The S&P 500 was down nearly 1% yesterday as the VIX exceeded 20 at times, closing at 19.26. This suggests expected index price volatility of just over 18% over the next 30 days at 99.9% confidence. That corresponds to an over 1% possible change in the mean expected NGDP growth rate. Of course, the VIX typically rises with fears of losses.
So, why has the VIX been higher since July? While there’ve been some real factors like flair-ups in the Middle East conflict, and there was a short-lived crisis caused by nominal shocks in Japan and South Korea a month ago, the principle problem is the loss of Fed credibility in hitting it’s mean 2% core PCE inflation target. As you can see in the chart below, the inverse relationship between the VIX and the 5-year inflation breakeven is clear. The 5-year breakeven reveals market expectations for mean inflation over the next 5 years.
This is the conundrum inflation targeting represents. Inflation has been too high, and inflation targeting is counter-cyclical, but if the Fed fails to convince markets it will respect its inflation target, then expectations become unanchored and markets begin to fear negative nominal shocks. This obviously makes for markets that are several factors more volatile than necessary.
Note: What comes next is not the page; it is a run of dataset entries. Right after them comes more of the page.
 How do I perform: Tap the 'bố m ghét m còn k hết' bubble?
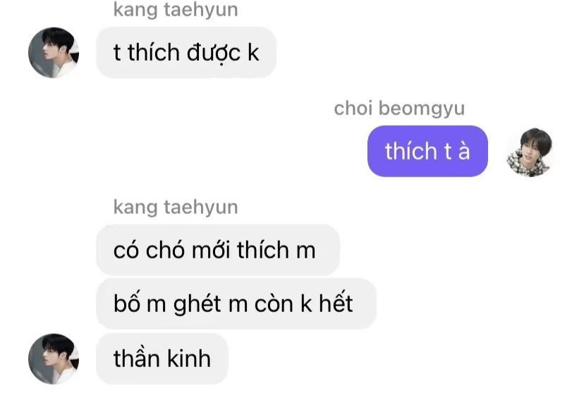coord(236,303)
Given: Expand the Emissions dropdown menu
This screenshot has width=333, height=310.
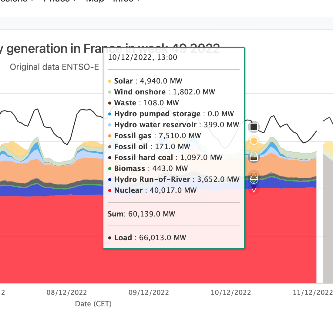Looking at the screenshot, I should point(18,1).
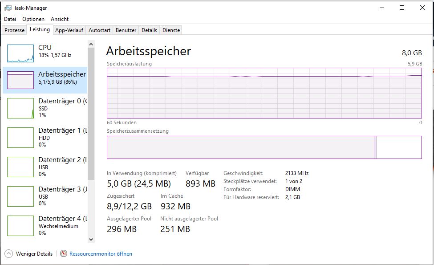Switch to the Prozesse tab
This screenshot has width=434, height=265.
(x=15, y=30)
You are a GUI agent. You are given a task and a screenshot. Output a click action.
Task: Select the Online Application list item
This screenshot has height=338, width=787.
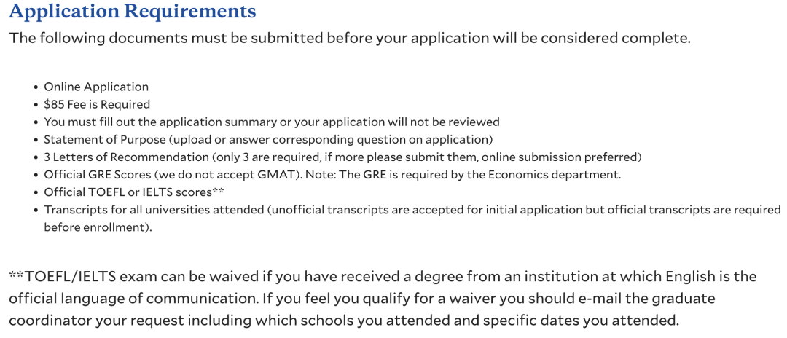(x=96, y=87)
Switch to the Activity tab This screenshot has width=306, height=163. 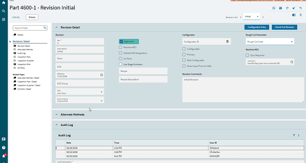point(16,17)
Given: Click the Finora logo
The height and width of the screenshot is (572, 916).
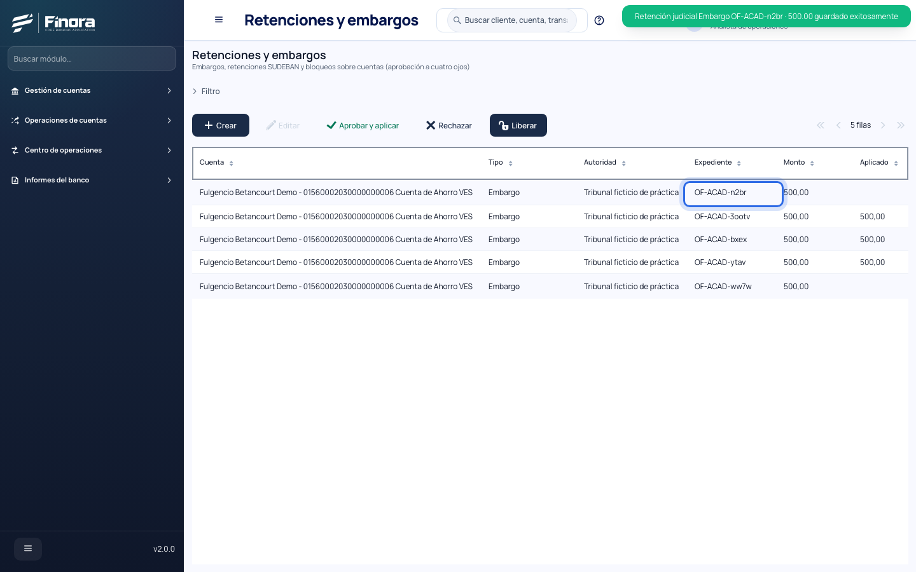Looking at the screenshot, I should 53,23.
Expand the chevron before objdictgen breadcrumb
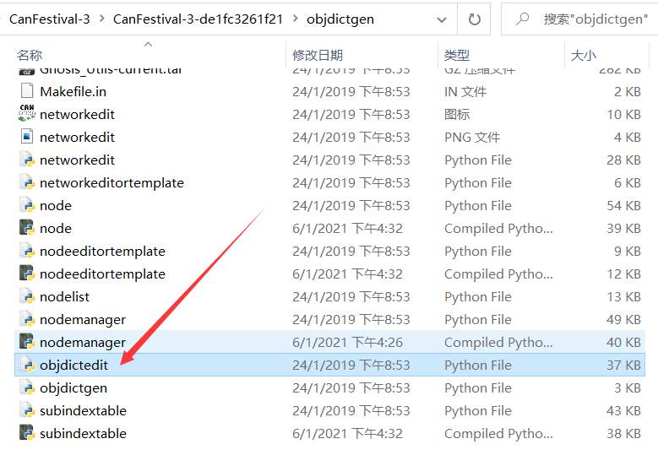 pos(295,19)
This is why shifting to an NGDP level targeting regime is so important. It can be done in a number of ways, including targeting the S&P 500 earnings yield. Scott Sumner’s idea of the Fed creating a subsidized NGDP futures market is better, more directly addressing the problem, but targeting the S&P 500 earnings yield would lead to far better stabilization policy than has ever existed.
This is because there is an equililbrium relationship between NGDP growth and the S&P 500 earnings yield, with a mean difference of only 0.04% since 1990. This reflects the classical economic principle that there is an equilibrium relationship between the economic growth rate and the rate of return on capital.
Note: This post, as is the case with all my posts, should not be construed as offering investment advice. Such advice should be tailored to the individual investor by qualified professionals who, ideally, are fiduciaries.
Data: FRED was the source of all data for this post.
Enlightening presentation on why the VIX , since late July - early August, remains well above 16.00%.
Stephen Innes , @steveinnes123 , wrote in detail about the Yen carry trade and its impact on US Equities.
The majority of market participants, even high ranking economists in investment companies, believed that the Yen's carry trade is the main factor of volatility during August and early September.
Stephen Innes wrote that the carry trade effect was exhausted most of its potential within the first 5 days after the BoJ's announcement of 0,10% rise of interest rates, which was a continuation of the previous 0.15% rise.
After the end of August, no matter the variety of explanations were given by vatious macro analysts, the VIX above 16.00% remained a mystery.
Thank you, Mike , for the clarification and the additional information about what FED's target should be in the post 1990 economic conditions.
I think that targeting the NGDP is the most acceptable proposal amongst today's economists.